[Collection entries]
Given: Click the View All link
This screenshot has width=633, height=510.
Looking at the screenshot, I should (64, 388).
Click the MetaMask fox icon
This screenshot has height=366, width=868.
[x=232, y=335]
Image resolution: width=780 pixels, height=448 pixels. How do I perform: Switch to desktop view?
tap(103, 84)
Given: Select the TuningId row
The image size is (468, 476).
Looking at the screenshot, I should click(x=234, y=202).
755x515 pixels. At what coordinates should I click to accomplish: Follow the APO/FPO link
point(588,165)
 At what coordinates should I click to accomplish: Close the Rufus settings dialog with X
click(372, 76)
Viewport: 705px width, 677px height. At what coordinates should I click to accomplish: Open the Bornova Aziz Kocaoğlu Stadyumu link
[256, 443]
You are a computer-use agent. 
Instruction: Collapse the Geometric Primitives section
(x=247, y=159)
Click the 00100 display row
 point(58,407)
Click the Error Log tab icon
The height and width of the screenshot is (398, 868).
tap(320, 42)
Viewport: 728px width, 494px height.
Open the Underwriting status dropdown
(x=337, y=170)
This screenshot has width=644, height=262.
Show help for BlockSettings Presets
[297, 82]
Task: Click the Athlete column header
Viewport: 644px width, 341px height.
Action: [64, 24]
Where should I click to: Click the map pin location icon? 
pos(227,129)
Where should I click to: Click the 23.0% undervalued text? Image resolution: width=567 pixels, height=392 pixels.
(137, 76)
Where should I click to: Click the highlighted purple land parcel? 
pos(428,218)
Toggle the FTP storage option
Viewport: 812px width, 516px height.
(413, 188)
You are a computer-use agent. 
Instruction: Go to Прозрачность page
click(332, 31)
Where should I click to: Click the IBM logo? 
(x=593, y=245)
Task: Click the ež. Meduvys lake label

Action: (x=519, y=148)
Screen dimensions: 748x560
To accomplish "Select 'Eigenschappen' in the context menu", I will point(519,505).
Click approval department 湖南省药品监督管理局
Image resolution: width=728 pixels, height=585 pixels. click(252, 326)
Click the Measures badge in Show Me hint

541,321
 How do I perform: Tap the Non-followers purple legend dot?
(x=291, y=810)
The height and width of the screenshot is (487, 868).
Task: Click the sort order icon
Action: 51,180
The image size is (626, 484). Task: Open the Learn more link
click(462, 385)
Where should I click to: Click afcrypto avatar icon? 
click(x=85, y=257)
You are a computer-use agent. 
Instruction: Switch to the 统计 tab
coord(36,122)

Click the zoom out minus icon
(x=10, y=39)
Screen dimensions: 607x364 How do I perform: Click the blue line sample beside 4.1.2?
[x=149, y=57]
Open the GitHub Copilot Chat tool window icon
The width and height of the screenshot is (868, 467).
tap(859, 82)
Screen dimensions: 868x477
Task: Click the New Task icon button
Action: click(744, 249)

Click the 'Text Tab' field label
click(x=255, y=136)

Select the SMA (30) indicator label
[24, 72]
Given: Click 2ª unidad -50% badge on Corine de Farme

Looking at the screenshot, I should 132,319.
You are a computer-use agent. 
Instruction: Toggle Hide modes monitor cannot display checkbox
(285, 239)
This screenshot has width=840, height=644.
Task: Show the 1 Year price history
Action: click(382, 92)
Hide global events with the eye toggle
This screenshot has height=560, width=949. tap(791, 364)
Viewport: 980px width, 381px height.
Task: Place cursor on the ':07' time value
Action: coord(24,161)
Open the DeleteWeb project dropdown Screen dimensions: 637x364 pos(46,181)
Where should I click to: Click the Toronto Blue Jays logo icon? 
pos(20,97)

- The task:
Return the entries above in full and exactly as written.

- Answer for the task:
Given: Click the View All link
This screenshot has width=633, height=510.
Looking at the screenshot, I should (64, 388).
Click the MetaMask fox icon
This screenshot has height=366, width=868.
[x=232, y=335]
Image resolution: width=780 pixels, height=448 pixels. How do I perform: Switch to desktop view?
tap(103, 84)
Given: Select the TuningId row
The image size is (468, 476).
Looking at the screenshot, I should click(x=234, y=202).
755x515 pixels. At what coordinates should I click to accomplish: Follow the APO/FPO link
point(588,165)
 At what coordinates should I click to accomplish: Close the Rufus settings dialog with X
click(372, 76)
Viewport: 705px width, 677px height. At what coordinates should I click to accomplish: Open the Bornova Aziz Kocaoğlu Stadyumu link
[256, 443]
You are a computer-use agent. 
Instruction: Collapse the Geometric Primitives section
(x=247, y=159)
Click the 00100 display row
 point(58,407)
Click the Error Log tab icon
The height and width of the screenshot is (398, 868).
tap(320, 42)
Viewport: 728px width, 494px height.
Open the Underwriting status dropdown
(x=337, y=170)
This screenshot has width=644, height=262.
Show help for BlockSettings Presets
[297, 82]
Task: Click the Athlete column header
Viewport: 644px width, 341px height.
Action: [64, 24]
Where should I click to: Click the map pin location icon? 
pos(227,129)
Where should I click to: Click the 23.0% undervalued text? Image resolution: width=567 pixels, height=392 pixels.
(137, 76)
Where should I click to: Click the highlighted purple land parcel? 
pos(428,218)
Toggle the FTP storage option
Viewport: 812px width, 516px height.
(413, 188)
You are a computer-use agent. 
Instruction: Go to Прозрачность page
click(332, 31)
Where should I click to: Click the IBM logo? 
(x=593, y=245)
Task: Click the ež. Meduvys lake label

Action: (x=519, y=148)
Screen dimensions: 748x560
To accomplish "Select 'Eigenschappen' in the context menu", I will point(519,505).
Click approval department 湖南省药品监督管理局
Image resolution: width=728 pixels, height=585 pixels. click(252, 326)
Click the Measures badge in Show Me hint

541,321
 How do I perform: Tap the Non-followers purple legend dot?
(x=291, y=810)
The height and width of the screenshot is (487, 868).
Task: Click the sort order icon
Action: 51,180
The image size is (626, 484). Task: Open the Learn more link
click(462, 385)
Where should I click to: Click afcrypto avatar icon? 
click(x=85, y=257)
You are a computer-use agent. 
Instruction: Switch to the 统计 tab
coord(36,122)

Click the zoom out minus icon
(x=10, y=39)
Screen dimensions: 607x364 How do I perform: Click the blue line sample beside 4.1.2?
[x=149, y=57]
Open the GitHub Copilot Chat tool window icon
The width and height of the screenshot is (868, 467).
tap(859, 82)
Screen dimensions: 868x477
Task: Click the New Task icon button
Action: click(744, 249)

Click the 'Text Tab' field label
click(x=255, y=136)

Select the SMA (30) indicator label
[24, 72]
Given: Click 2ª unidad -50% badge on Corine de Farme

Looking at the screenshot, I should 132,319.
You are a computer-use agent. 
Instruction: Toggle Hide modes monitor cannot display checkbox
(285, 239)
This screenshot has width=840, height=644.
Task: Show the 1 Year price history
Action: click(382, 92)
Hide global events with the eye toggle
This screenshot has height=560, width=949. tap(791, 364)
Viewport: 980px width, 381px height.
Task: Place cursor on the ':07' time value
Action: coord(24,161)
Open the DeleteWeb project dropdown Screen dimensions: 637x364 pos(46,181)
Where should I click to: Click the Toronto Blue Jays logo icon? 
pos(20,97)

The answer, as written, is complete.